Bartender-owner Sam Malone (Ted Danson), a witty former Major League Baseball pitcher, was forever on the make. Graduate student–waitress Diane Chambers (Shelley Long) was the primary object of his affection, and their sparring, filled with sexual tension, provided plenty of humor over the course of their on-again, off-again relationship. After Long left the show in the fifth season, her character, Diane, was replaced by and Rebecca Howe (Kirstie Alley).
Joining Sam behind the bar was the absentminded but lovable Coach (Nicholas Colasanto), an associate from Sam’s days with the Red Sox.

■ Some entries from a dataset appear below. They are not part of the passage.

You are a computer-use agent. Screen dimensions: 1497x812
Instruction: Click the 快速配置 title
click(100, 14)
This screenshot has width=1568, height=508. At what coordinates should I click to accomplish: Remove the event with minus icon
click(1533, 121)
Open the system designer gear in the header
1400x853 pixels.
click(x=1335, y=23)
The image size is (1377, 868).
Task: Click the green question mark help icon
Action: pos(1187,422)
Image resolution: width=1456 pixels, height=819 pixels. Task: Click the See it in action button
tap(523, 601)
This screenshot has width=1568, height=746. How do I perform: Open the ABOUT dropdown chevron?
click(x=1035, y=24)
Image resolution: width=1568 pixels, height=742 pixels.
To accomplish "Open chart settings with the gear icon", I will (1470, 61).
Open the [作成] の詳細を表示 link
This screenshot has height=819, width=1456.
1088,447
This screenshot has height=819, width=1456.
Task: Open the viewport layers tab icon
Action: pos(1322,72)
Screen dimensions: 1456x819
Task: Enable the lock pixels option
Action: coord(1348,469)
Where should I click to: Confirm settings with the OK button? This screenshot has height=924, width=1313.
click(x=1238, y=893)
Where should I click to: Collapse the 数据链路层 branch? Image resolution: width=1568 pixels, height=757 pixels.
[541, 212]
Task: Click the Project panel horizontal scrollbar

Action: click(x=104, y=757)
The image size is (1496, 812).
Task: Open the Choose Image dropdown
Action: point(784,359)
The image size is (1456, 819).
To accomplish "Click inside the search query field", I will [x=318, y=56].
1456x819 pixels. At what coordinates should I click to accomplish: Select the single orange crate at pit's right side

After Colasanto died in 1985, Woody Boyd (Woody Harrelson), a naïve, dim-witted Hoosier replaced Coach. Rounding out the staff was the tiny acid-tongued waitress Carla (Rhea Perlman). The other regulars in the bar “where everybody knows your name” were Dr. Frasier Crane (Kelsey Grammer), a haughty, insecure psychiatrist, Dr. Lilith Sternin (Bebe Neuwirth), a frosty psychologist who married and then divorced Crane, accountant Norm Petersen (George Wendt), and his best friend, salt-of-the-earth mailman Cliff Clavin (John Ratzenberger).
Cheers became one of the most popular series in history and received critical acclaim from its start to its end. It was nominated for Outstanding Comedy Series for all eleven of its seasons on the air, and earned 28 Primetime Emmy Awards from a record of 117 nominations. A true classic sitcom.